(Prompt 1)
Answer each question below using the blog text on the Temple and the Day of Atonement.
(a) According to the first post, who is right about whether the Temple was destroyed?
(b) What did the high priest once have tied around his ankle when he went into the holy of holies?
(c) Which book and verses are quoted at the end?
(Prompt 2) Carry on writing the blog text on the Temple and the Day of Atonement, starting after its last sentence.

(Document extract)
>>>
New video A Whole Heart: What About the Temple?

So you think the temple was destroyed. We say it wasn’t. The people who say it was destroyed think the Law was destroyed with the Temple. We say that it’s not about the Temple, but if it was then since the Temple is still intact so is the Law. Who is right?

The Bible.

Our video discussing the fact that the Temple is still around, and so is the Law.

Shalom,
Bruce

Day of Wrath

Saturday is the Day of Atonement, also known as Yom Kippur. On this day, and this day only, when we had a temple the high priest would go into the holy of holies and apply the blood of the sacrifice to the mercy seat of the Aron Khodesh, also known as the Ark of the Covenant. He had to do it in a very specific way, with no deviation, or he would die. There was a time far back in history when the high priest had to go in with a rope tied around his ankle for fear he wouldn’t do things right and would die. If he did then others could drag him out without going in themselves and risking the same death.

 

The Day of Atonement was a day associated with wrath, smoke and burning. There are two facets to the smoke and burning. Either there was a sufficient sacrifice for sin, or there wasn’t. One type of smoke and burning was from the acceptable sacrifice, and God’s wrath was turned away. The other facet of smoke and burning was the wrath of God directed at people who did not have an acceptable sacrifice.

 

The great day of the LORD is near, near and hastening fast; the sound of the day of the LORD is bitter; the mighty man cries aloud there. A day of wrath is that day, a day of distress and anguish, a day of ruin and devastation, a day of darkness and gloom, a day of clouds and thick darkness, a day of trumpet blast and battle cry against the fortified cities and against the lofty battlements. I will bring distress on mankind, so that they shall walk like the blind, because they have sinned against the LORD; their blood shall be poured out like dust, and their flesh like dung. (Zephaniah 1:14–17, ESV)
<<<
(Data records)
>>>
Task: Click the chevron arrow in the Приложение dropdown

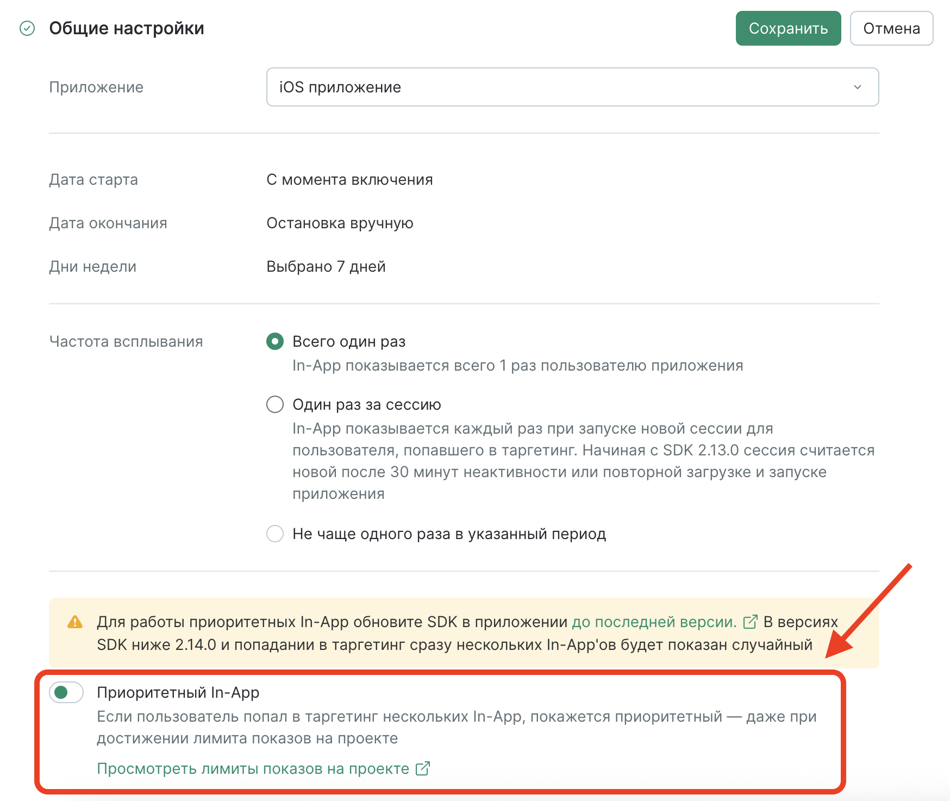Action: click(x=858, y=87)
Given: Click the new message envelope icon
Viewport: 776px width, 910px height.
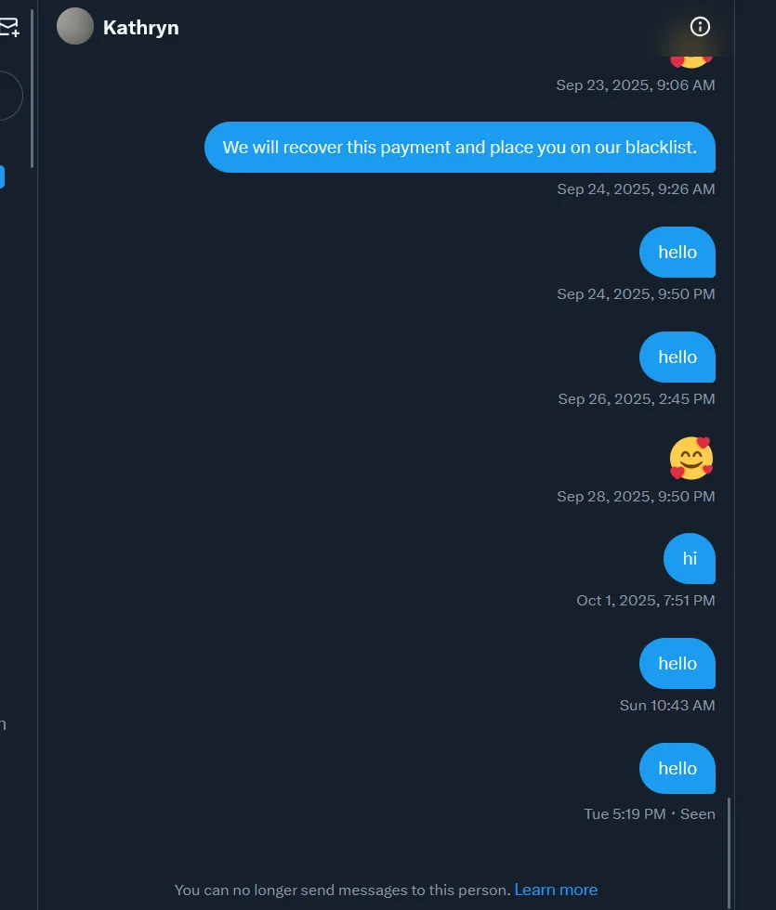Looking at the screenshot, I should pos(9,28).
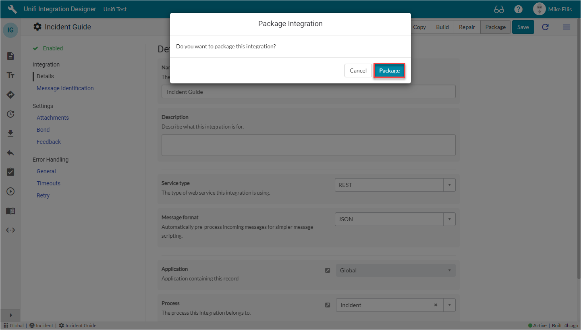The image size is (581, 330).
Task: Expand the Message format JSON dropdown
Action: [449, 219]
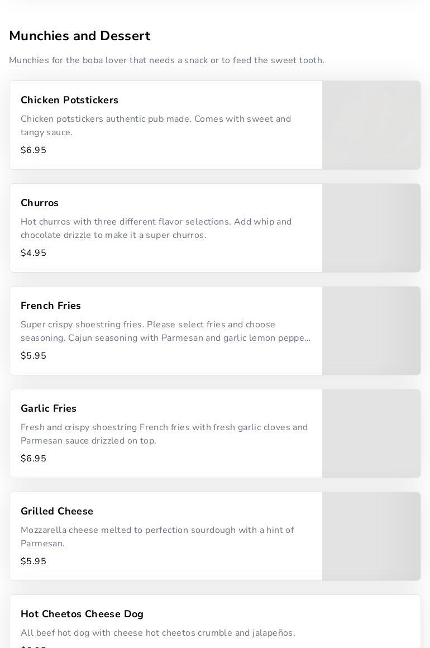Click the Grilled Cheese image thumbnail

click(371, 536)
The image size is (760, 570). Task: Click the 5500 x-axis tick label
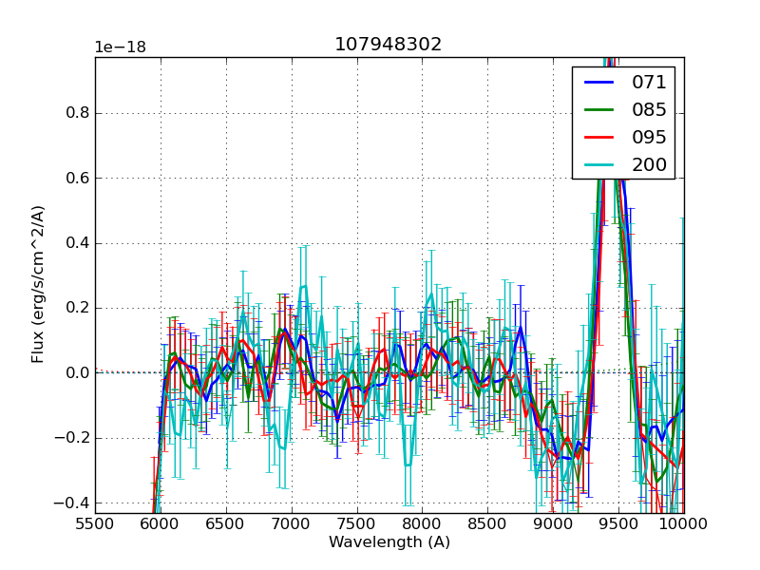click(95, 523)
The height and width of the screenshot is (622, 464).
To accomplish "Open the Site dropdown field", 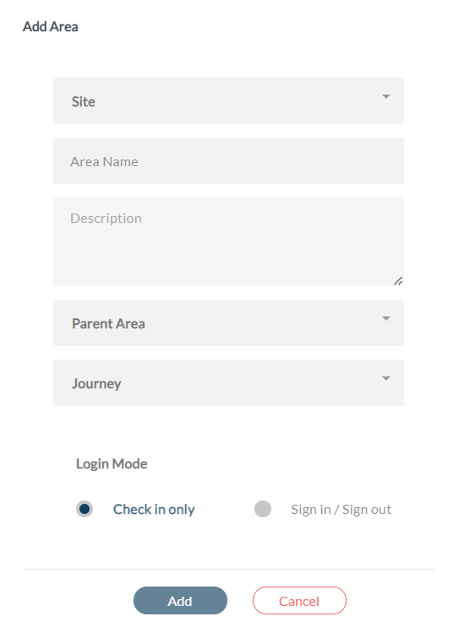I will [228, 100].
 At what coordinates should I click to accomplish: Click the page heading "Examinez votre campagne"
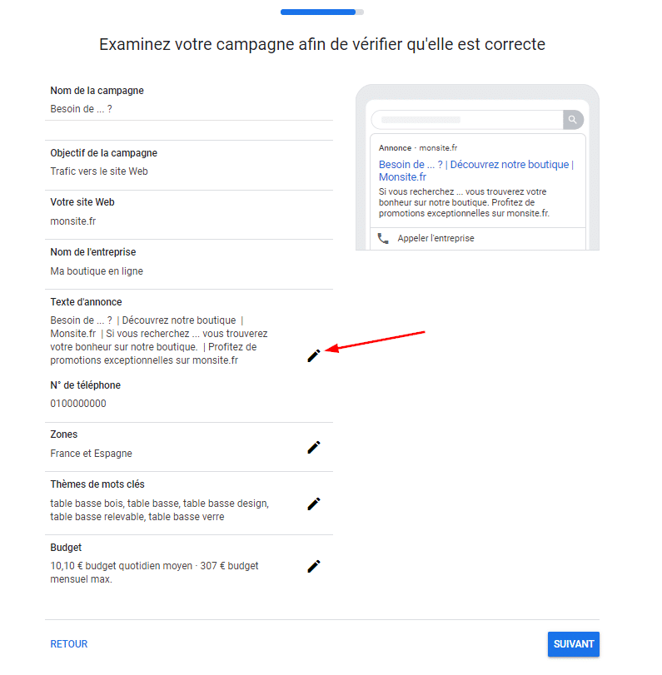pyautogui.click(x=321, y=44)
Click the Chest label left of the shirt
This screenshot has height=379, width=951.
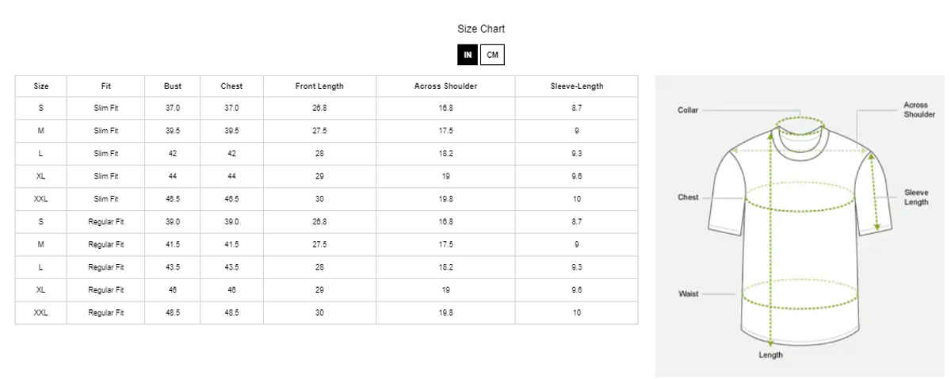[688, 197]
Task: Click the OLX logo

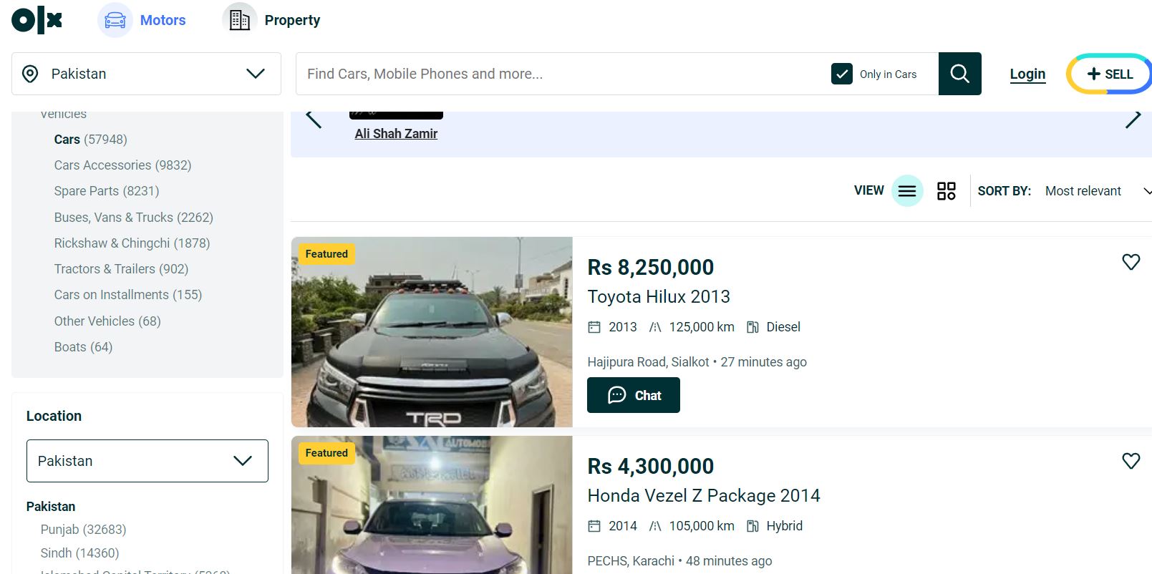Action: click(x=37, y=20)
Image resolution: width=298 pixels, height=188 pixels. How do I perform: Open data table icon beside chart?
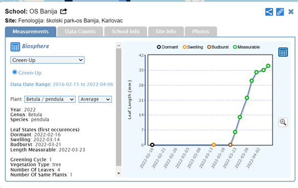(283, 52)
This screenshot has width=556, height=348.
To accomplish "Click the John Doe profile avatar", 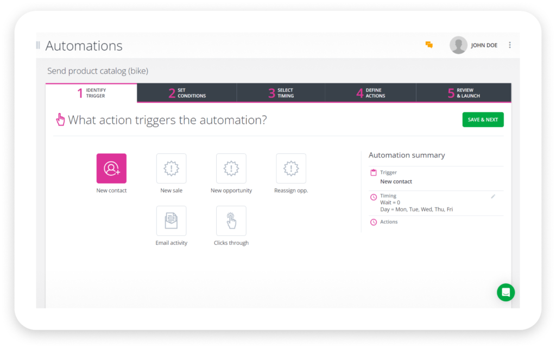I will tap(458, 45).
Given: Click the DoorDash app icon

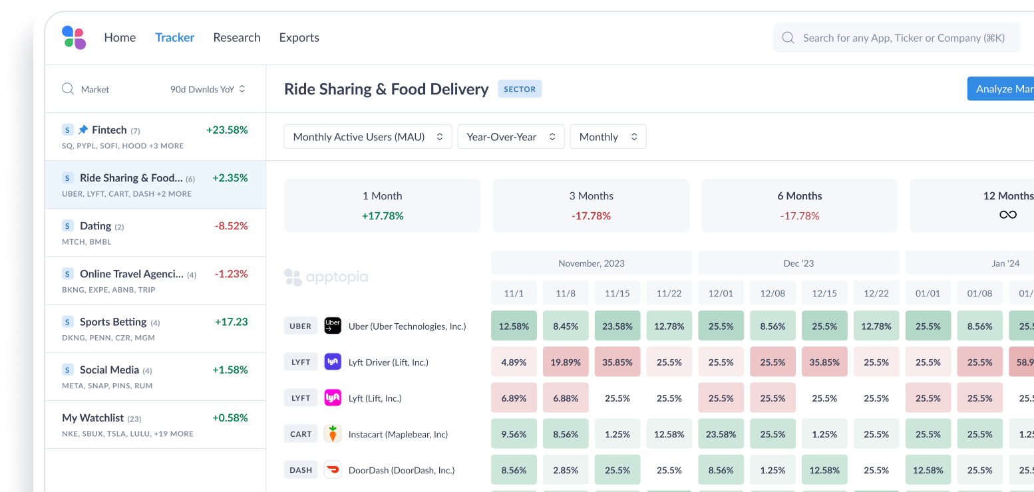Looking at the screenshot, I should click(333, 469).
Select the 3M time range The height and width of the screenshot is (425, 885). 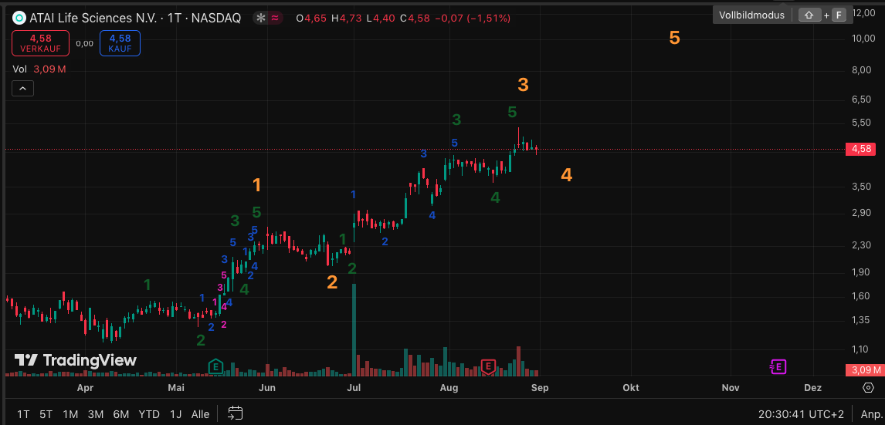96,414
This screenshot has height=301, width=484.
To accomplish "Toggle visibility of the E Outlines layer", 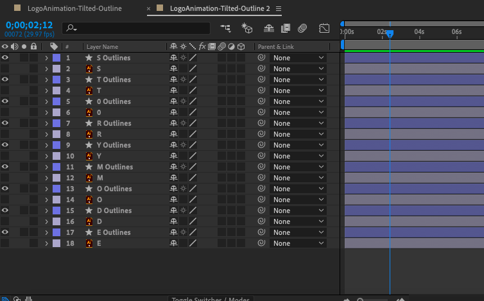I will [x=5, y=232].
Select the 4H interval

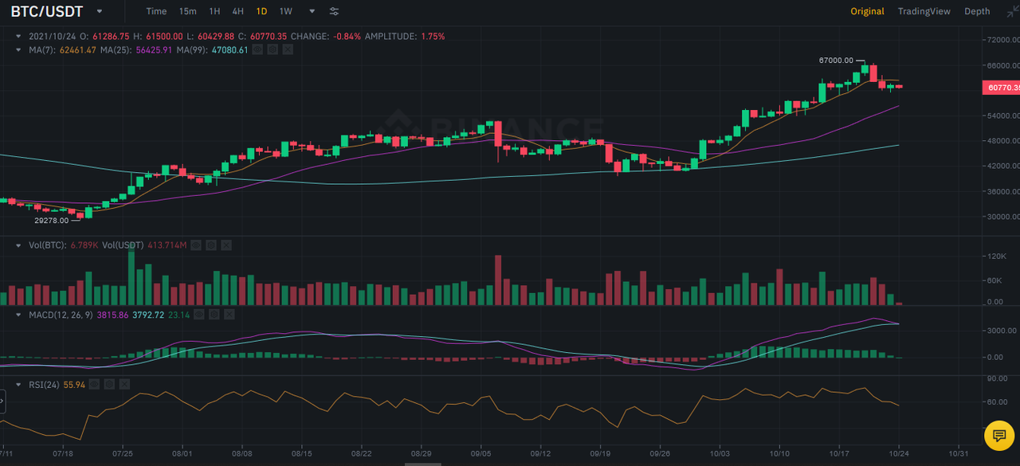coord(237,11)
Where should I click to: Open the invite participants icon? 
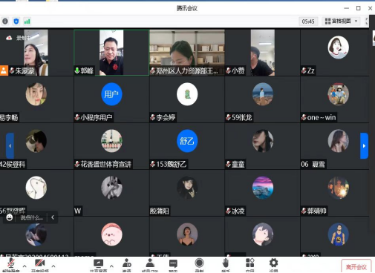pos(127,264)

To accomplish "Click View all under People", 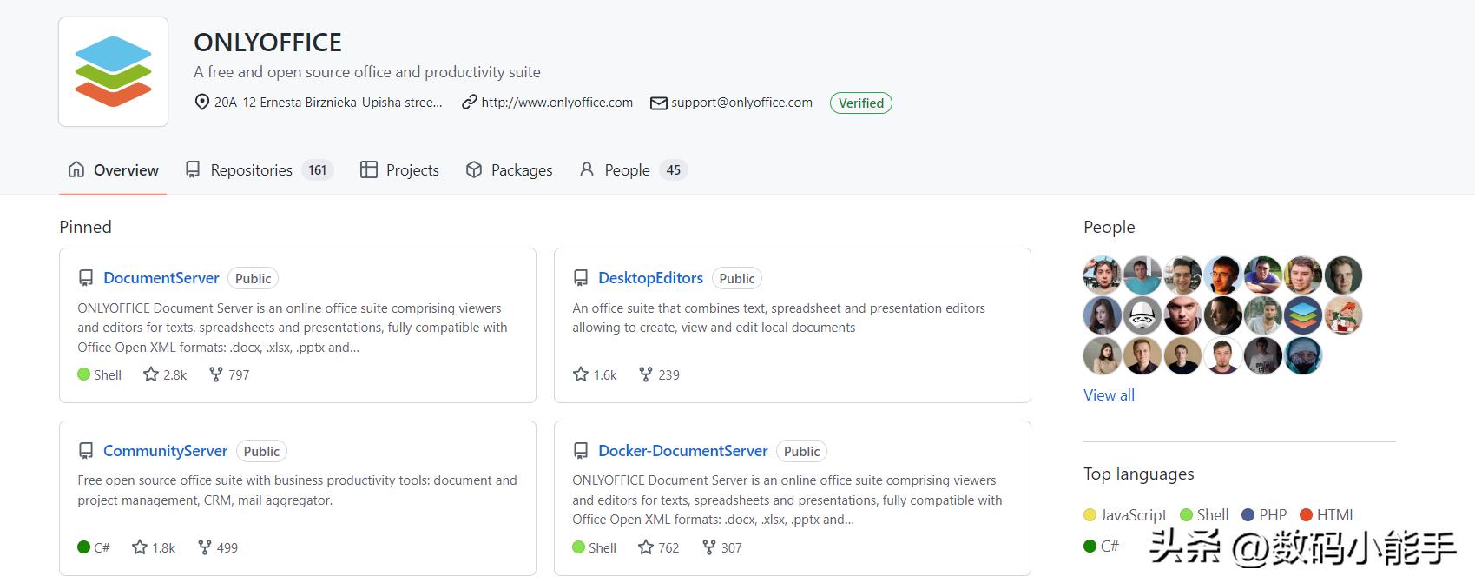I will pyautogui.click(x=1109, y=395).
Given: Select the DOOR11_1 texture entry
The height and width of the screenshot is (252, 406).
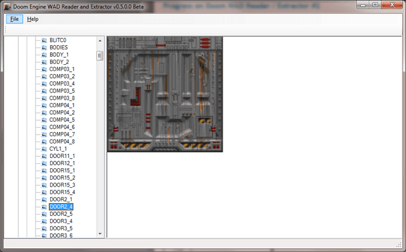Looking at the screenshot, I should click(62, 156).
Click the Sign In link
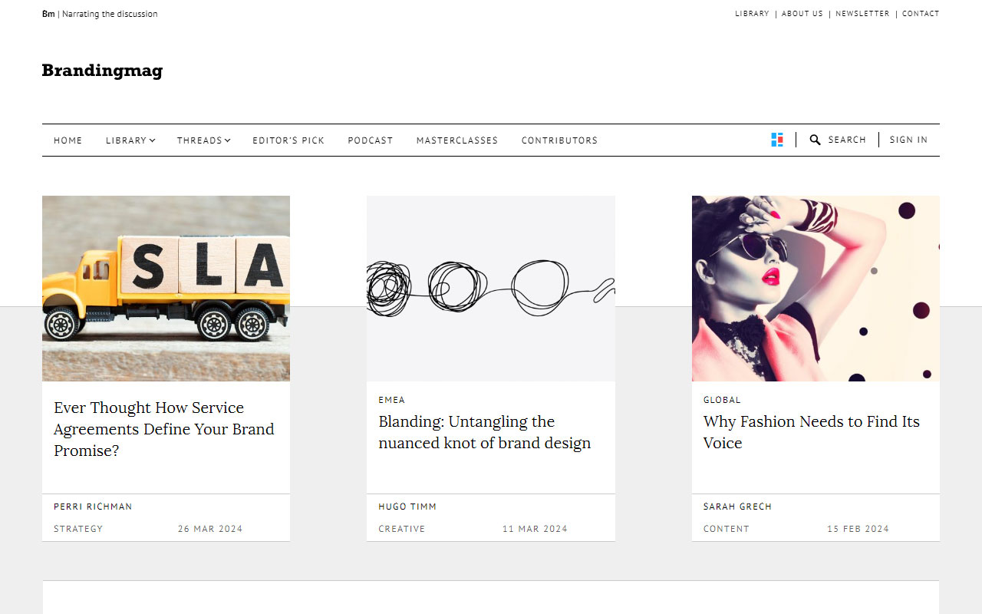Viewport: 982px width, 614px height. 908,140
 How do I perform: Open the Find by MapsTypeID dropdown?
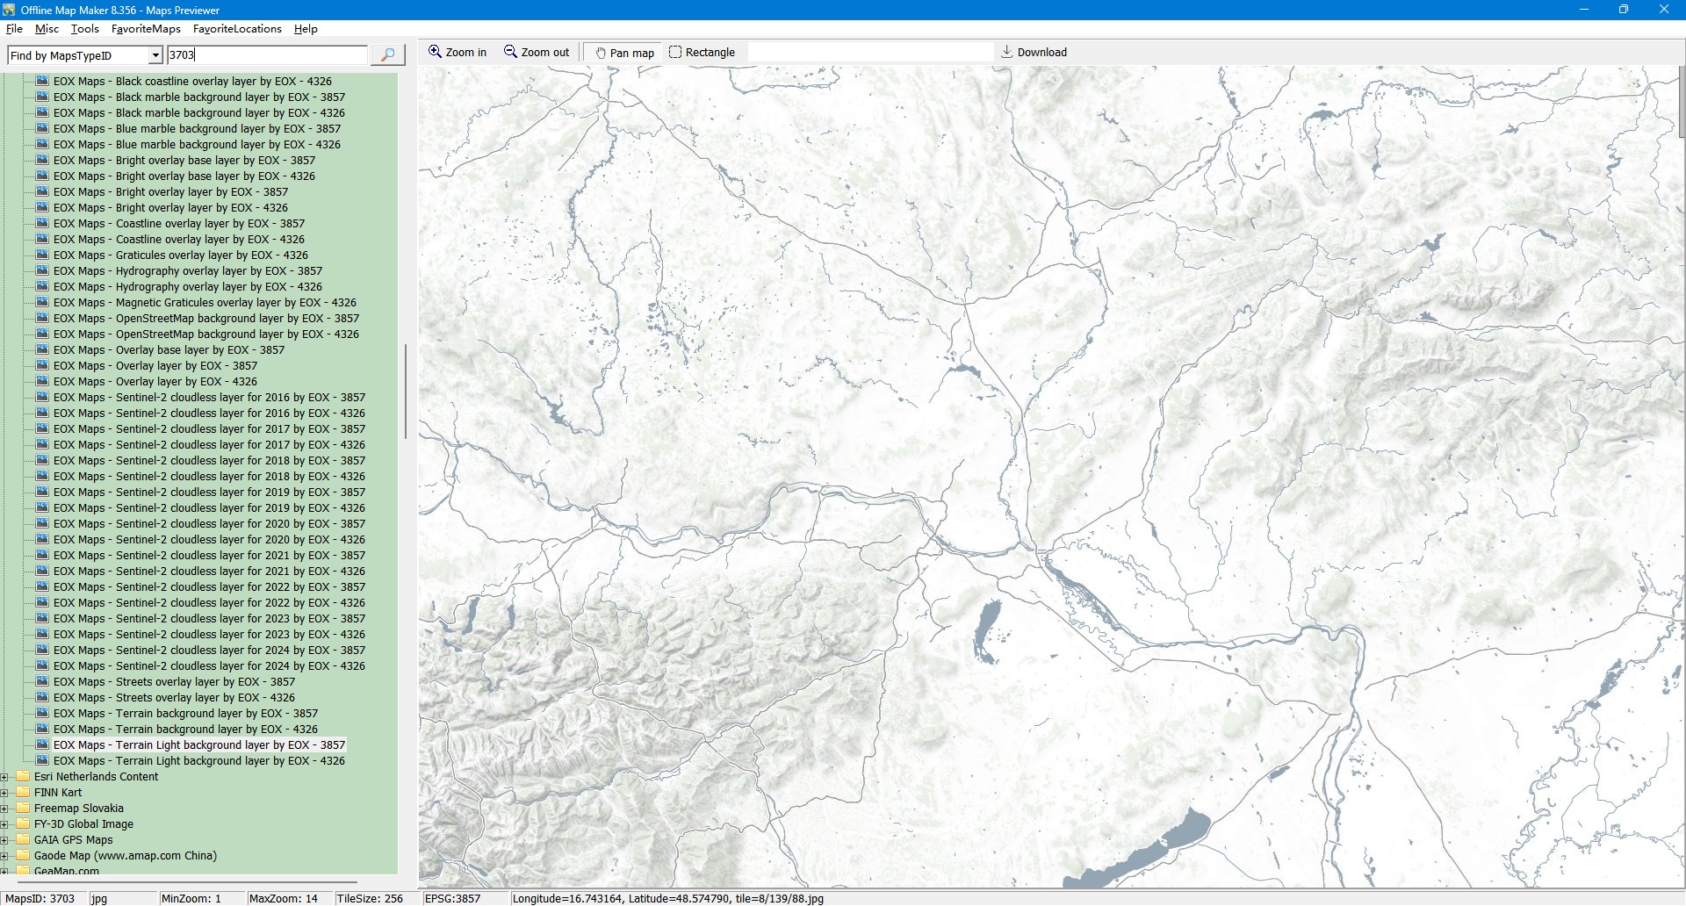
<<<
(Exercise answer 1)
(a) The Bible.
(b) A rope.
(c) Zephaniah 1:14–17.

(Exercise answer 2)
Before the death and resurrection of Jesus the Yom Kippur sacrifice looked forward to the offering of His own blood on our behalf. Now we remember that work in humility, but we still look forward to that final day of judgment and fast and pray for those who aren’t prepared. Those of us who believe have accepted His sacrifice and God’s wrath on this day is turned away. Those who haven’t accepted Jesus are risking the burning anger of God. This is why we “afflict ourselves” (fast) as it says in Leviticus 16:29 and other places. We bow our heads in humility remembering the sacrifice, and the cost of that sacrifice for our sins. We also fast and pray for repentance that everyone would likewise accept God’s Word and humble themselves.

 

Gather together, yes, gather, O shameless nation, before the decree takes effect —before the day passes away like chaff— before there comes upon you the burning anger of the LORD, before there comes upon you the day of the anger of the LORD. Seek the LORD, all you humble of the land, who do his just commands; seek righteousness; seek humility; perhaps you may be hidden on the day of the anger of the LORD. (Zephaniah 2:1–3, ESV)

 

Some misguided people make a big deal out of exactly which day to have the holy days of the Lord. There is no procedure outlined for us in the Word, but there are people who want to help God out by splitting hairs about the new moon (which indicates the start of the month). They are missing the point about the whole thing. Majoring in the minors. Forsaking unity and brotherhood to push their “holier than thou” agenda. This kind of quibbling is proof that the Word does not dwell in their hearts, because love dwells with the Law and love is not in these arguments. I’ve seen many who not only quibble about this kind of minor detail but other non-biblical issues such as head coverings while at the same time ignoring more salient and weightier issues such as love and honoring others. It’s not just me, either. Watch them yourself and you’ll see what I mean.

 

Remember the Law in its entirety with love and the Spirit in a heart of flesh. Don’t get caught up in quibbling with the quibblers. He who has an ear, let him hear what the Spirit says to the seven churches. Repent. Love God. Humble yourself in the sight of the Lord, and He shall lift you up.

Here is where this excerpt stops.